__WHAT YOU SHOULD DO__. Omit any pictures, and restate word for word only the lines from the one with "Given: Open the Find text magnifier tool" through the end of the data below.

──────── RECORD EXTRACTS

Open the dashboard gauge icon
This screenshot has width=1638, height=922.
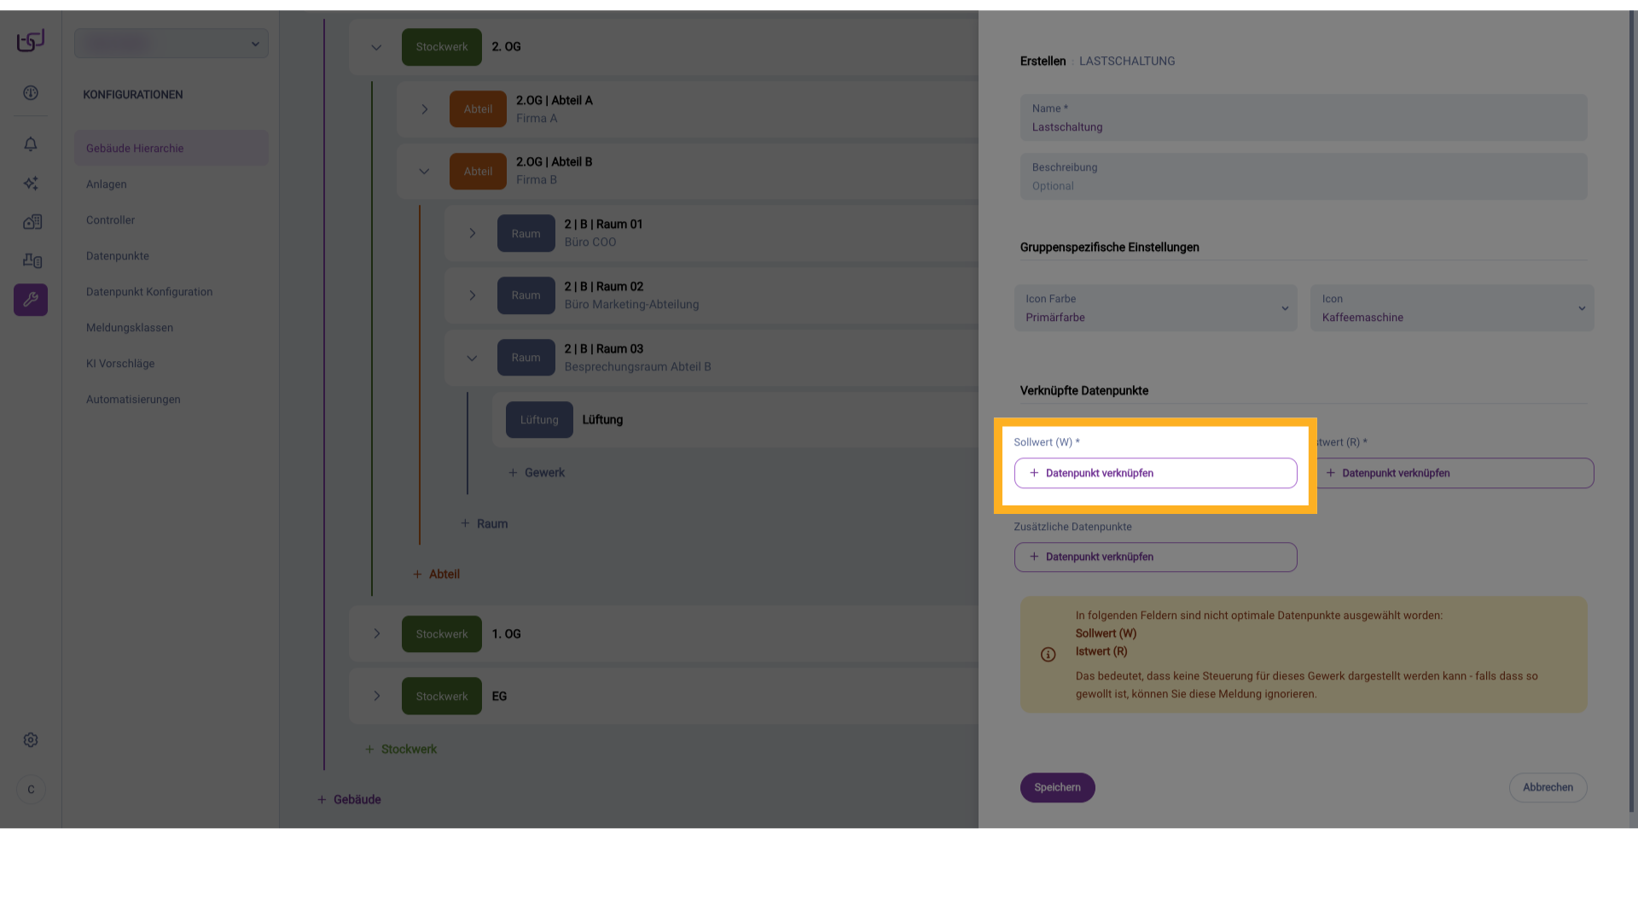click(31, 93)
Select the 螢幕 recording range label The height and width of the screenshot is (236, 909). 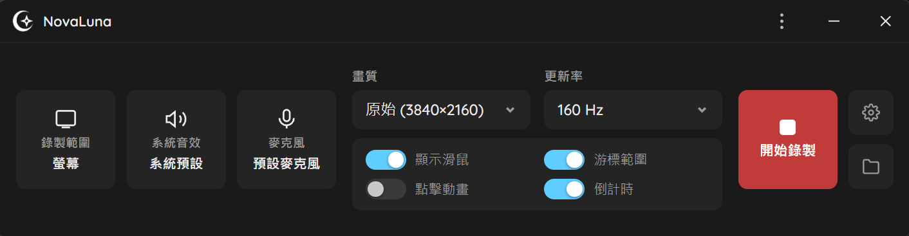point(66,164)
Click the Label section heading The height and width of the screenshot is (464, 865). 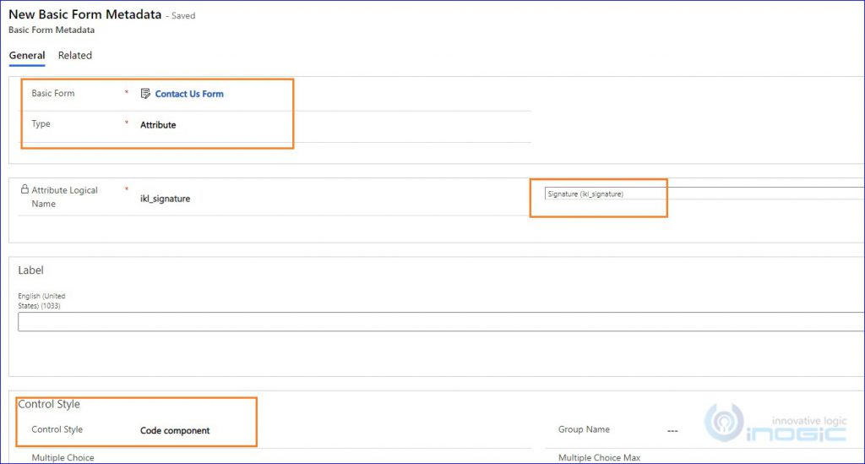(x=31, y=270)
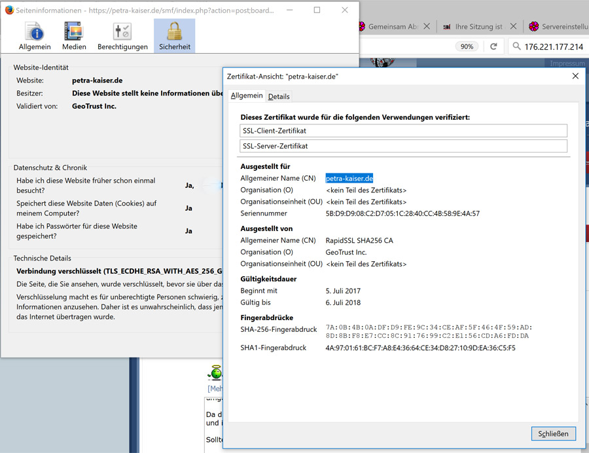Screen dimensions: 589x453
Task: Close the 'Ihre Sitzung ist' tab
Action: coord(514,27)
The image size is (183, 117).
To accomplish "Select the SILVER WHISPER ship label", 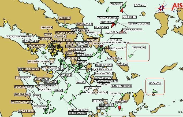I will [x=24, y=87].
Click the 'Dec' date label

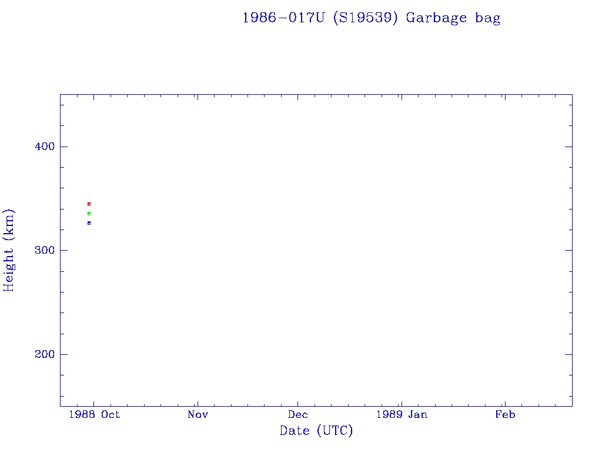pyautogui.click(x=298, y=414)
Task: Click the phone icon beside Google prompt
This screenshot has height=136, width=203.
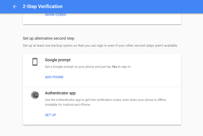Action: pyautogui.click(x=35, y=62)
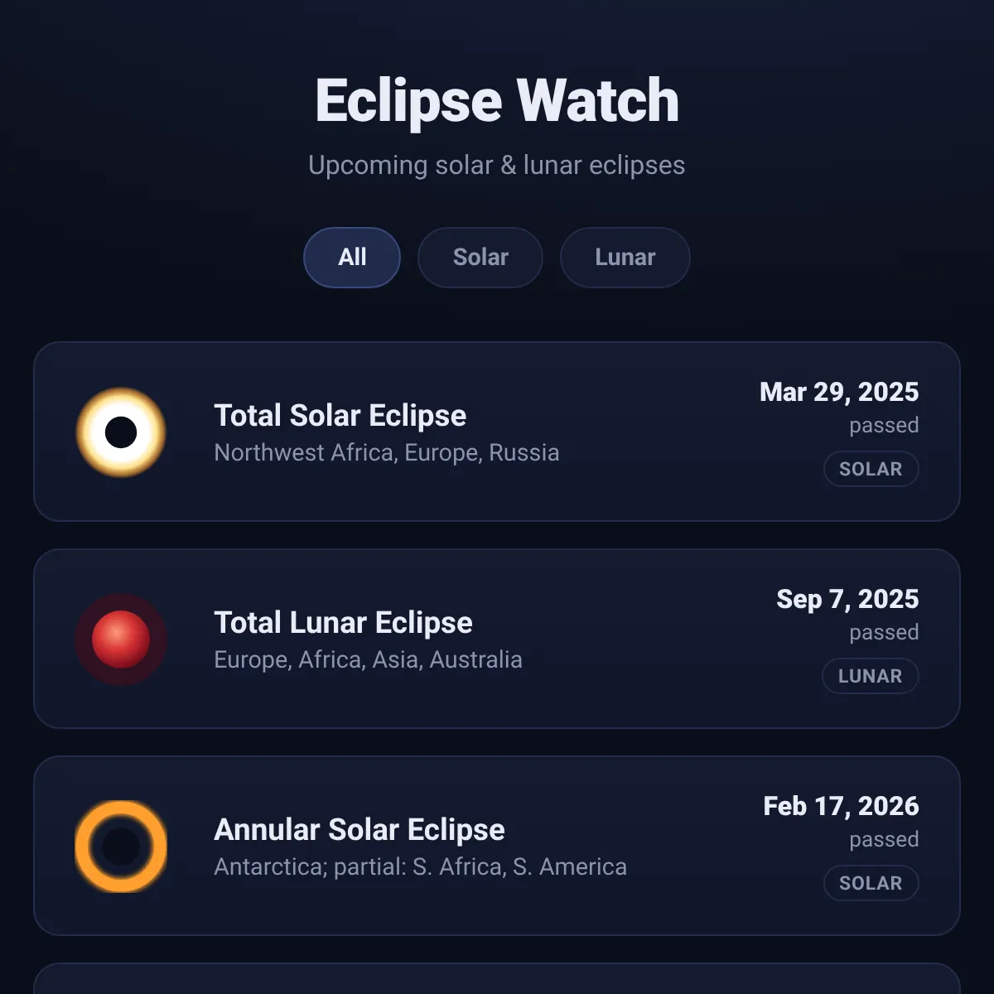The image size is (994, 994).
Task: Filter eclipses by Lunar
Action: point(625,258)
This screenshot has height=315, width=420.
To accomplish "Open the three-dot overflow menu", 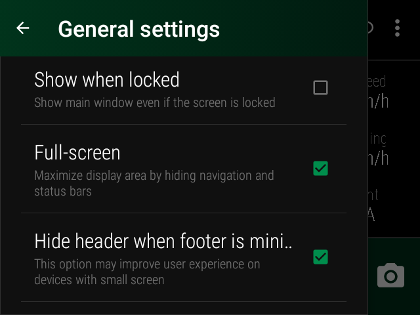I will tap(397, 28).
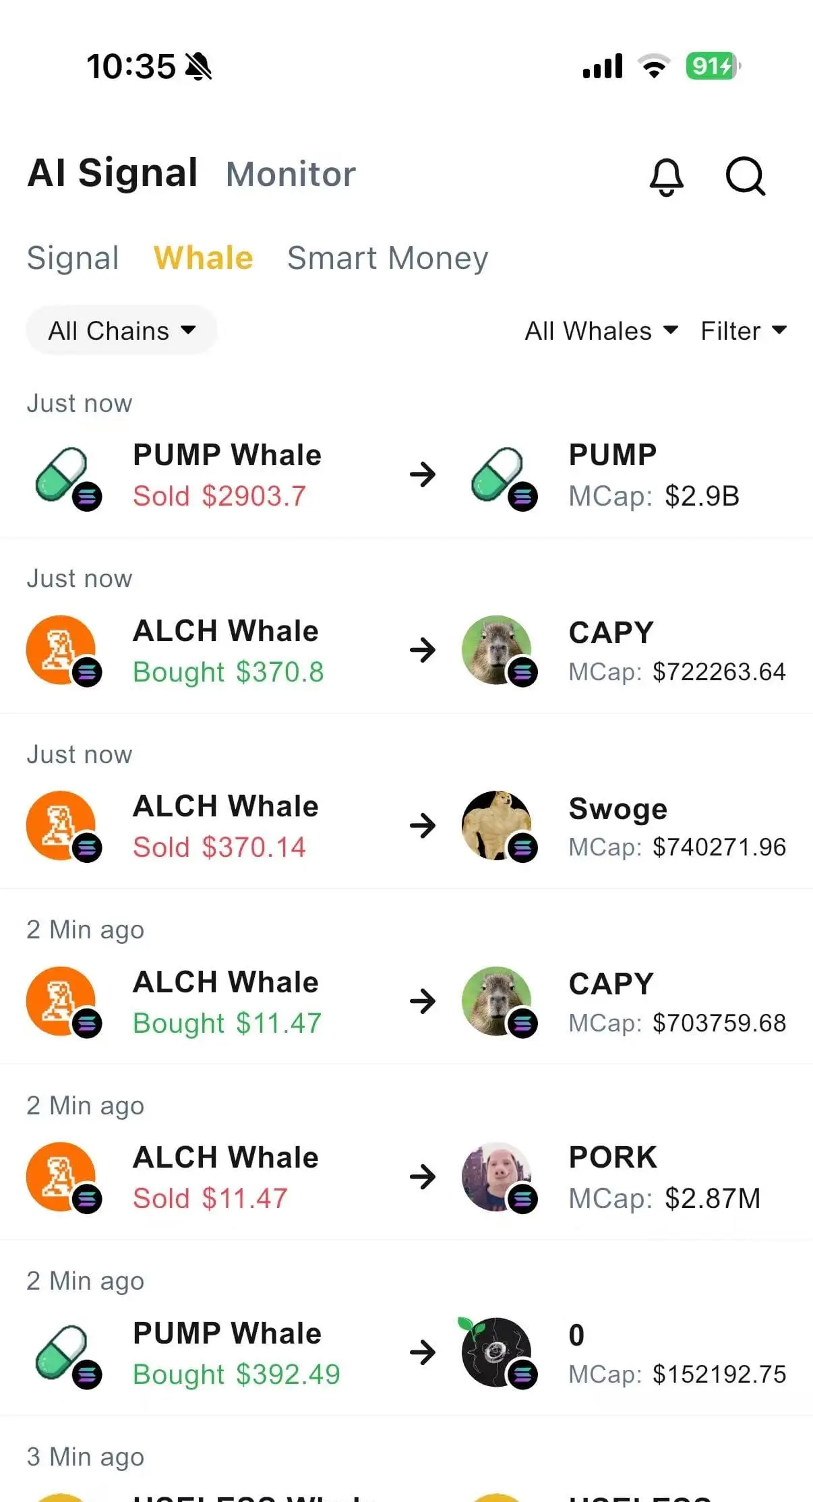Tap ALCH Whale orange icon that sold $370.14
The width and height of the screenshot is (813, 1502).
pos(64,826)
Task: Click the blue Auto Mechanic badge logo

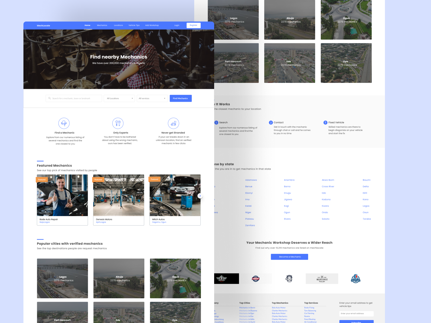Action: (356, 279)

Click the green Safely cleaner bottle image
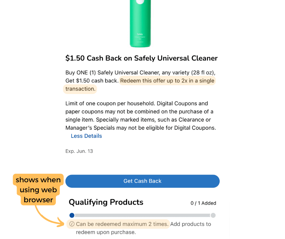click(140, 23)
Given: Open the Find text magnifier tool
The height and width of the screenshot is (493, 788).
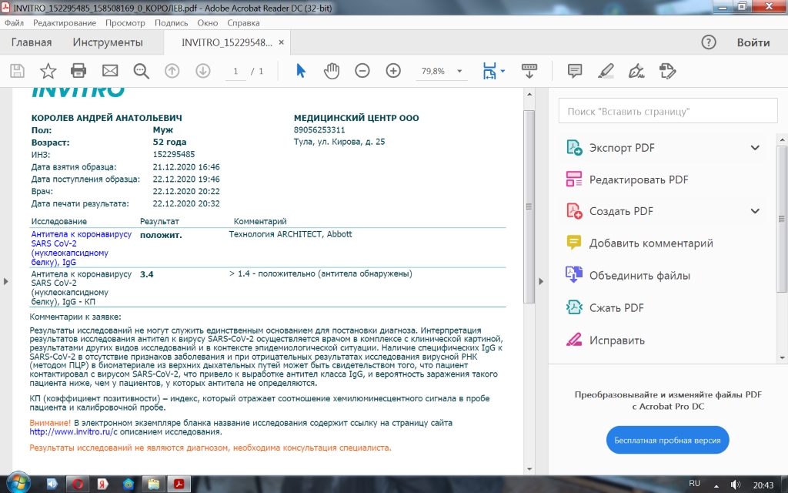Looking at the screenshot, I should [141, 71].
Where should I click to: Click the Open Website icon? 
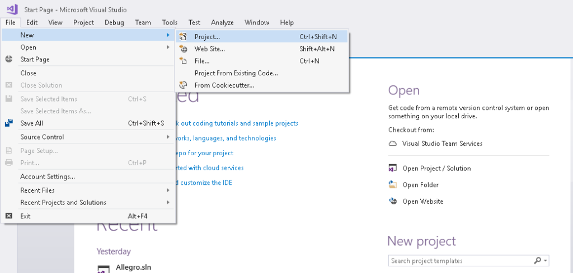392,202
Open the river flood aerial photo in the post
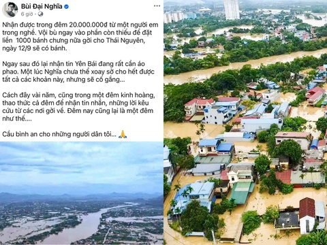 [82, 193]

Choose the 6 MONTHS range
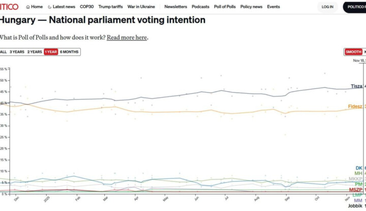tap(69, 52)
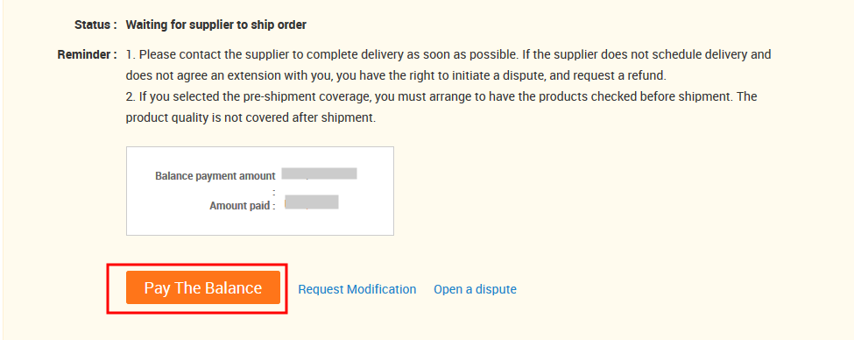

────────────────

__TASK RESPONSE__.
Given: Open the Find text magnifier tool
The height and width of the screenshot is (493, 788).
Looking at the screenshot, I should [141, 71].
Where should I click to: Click the Open Website icon? 
392,202
Open the river flood aerial photo in the post
 [82, 193]

Choose the 6 MONTHS range
tap(69, 52)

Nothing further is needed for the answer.